The Scottish Government has awarded Aqua Enviro a research contract to inform future policy to reduce the impact from private sewage discharges on bathing water quality. The project “Identifying the Most Cost-effective and Sustainable Method of Mitigating the Impact from Private Sewage Discharges on Bathing Waters” will focus on a rural case study catchment.
It is estimated around 250,000 properties in rural areas of Scotland are not connected to the mains sewerage network, so discharge their treated wastewater into the local water environment instead. Existing domestic treatment systems, whilst reducing the number of suspended solids and the associated nutrient load, don’t always reduce bacterial pollution to an acceptable level when being discharged into a bathing water area. The standards laid out in the regulations for Intestinal enterococci and Escherichia coli are used by SEPA to classify bathing waters as “excellent”, “good”, “sufficient”, or “poor”. These classifications are displayed on signage at bathing locations where a Bathing Water has been designated during the bathing season, which is defined as 1st June to 15th September. Prior to the bathing season in 2019 SEPA announced that out of the 86 officially designated bathing waters in Scotland, 10 of them have been rated as having a ‘poor’ EU water quality classification.
Both bacterial species originate from the intestinal tract of warm-blooded animals but are known to survive in the wider environment after being released in faeces. Survival rates are dependent on several factors including availability of nutrients, temperature, pH, oxic versus anoxic conditions, and exposure to UV light (sunlight). Whilst both species can themselves cause adverse health effects in humans, they are also used as an indicator of the presence of faecal matter and therefore the presence of other water-borne pathogens.
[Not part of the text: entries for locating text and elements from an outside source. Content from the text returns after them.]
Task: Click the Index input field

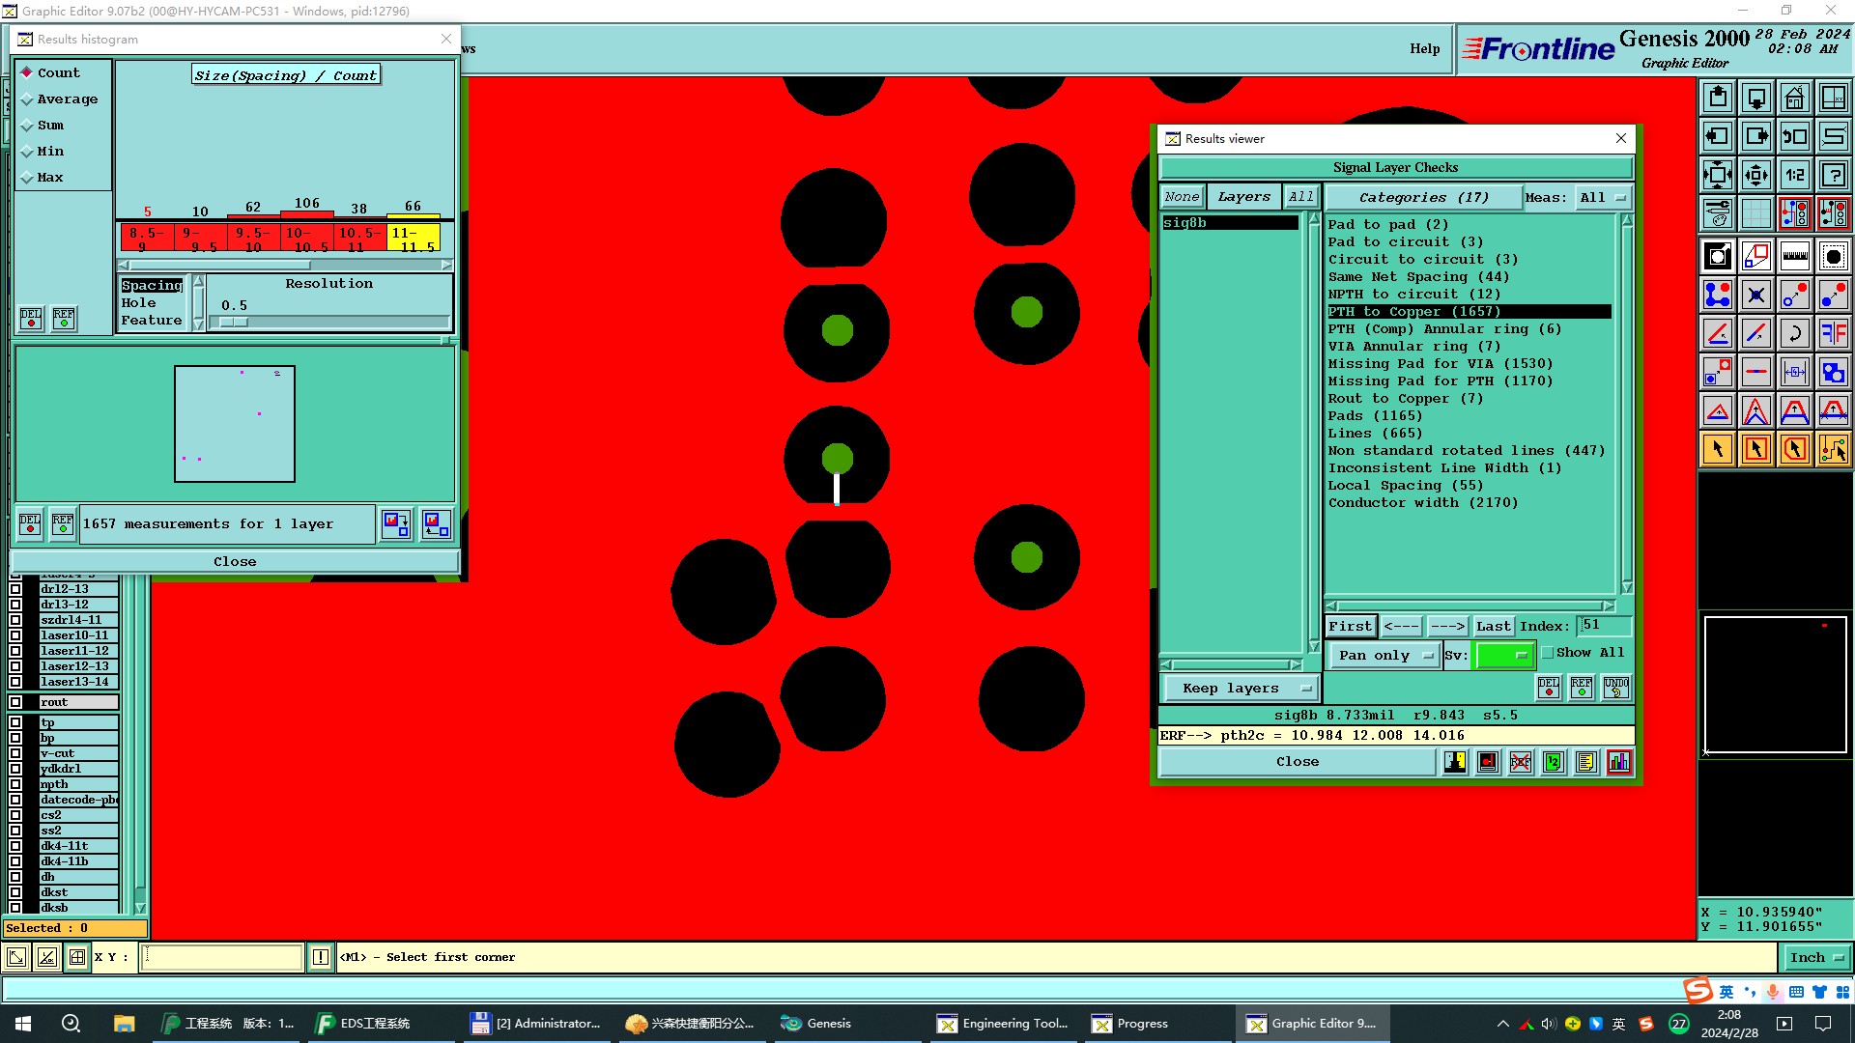Action: point(1606,625)
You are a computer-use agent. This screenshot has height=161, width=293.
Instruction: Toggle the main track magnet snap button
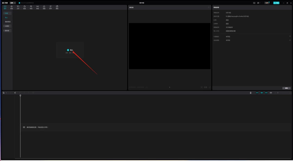(257, 93)
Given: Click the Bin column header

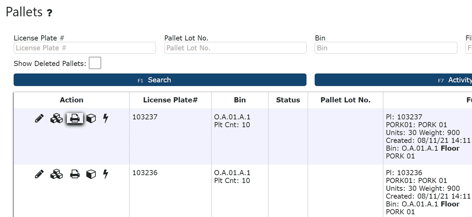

The aim of the project is to identify potential solutions for upgrading private wastewater discharges in a cost-effective and sustainable way. Each of the potential options will be assessed and their relative advantages and disadvantages compared in terms of the space required, cost of installation, cost of operation, energy usage, maintenance requirements, aesthetic impact etc. The favoured solution will ideally be an environmentally friendly, low cost, low maintenance, passive system. The outcome of this project will inform future policy and set out guidelines for applying the approach to other impacted areas.
Paul Pickard, Technical Sales Manager for Aqua Enviro says “we are extremely pleased to be involved in such a high-profile project with potential benefits to the public and the environment in the areas affected. Aqua Enviro has been involved with several Scottish Water projects concerned with controlling point source pollution from municipal treatment works, but this project affords the chance to work with the government to improve water conditions across all parts of Scotland”.
Aqua Enviro will work in conjunction with French firm Nobatek/Inef4 who have experience of installing eco-friendly treatment systems in developing countries. The two firms have collaborated in the past when working on the EU Horizon 2020 funded INNOQUA project which was a multilateral, multinational programme aimed at developing sustainable water sanitation technologies in the developing world.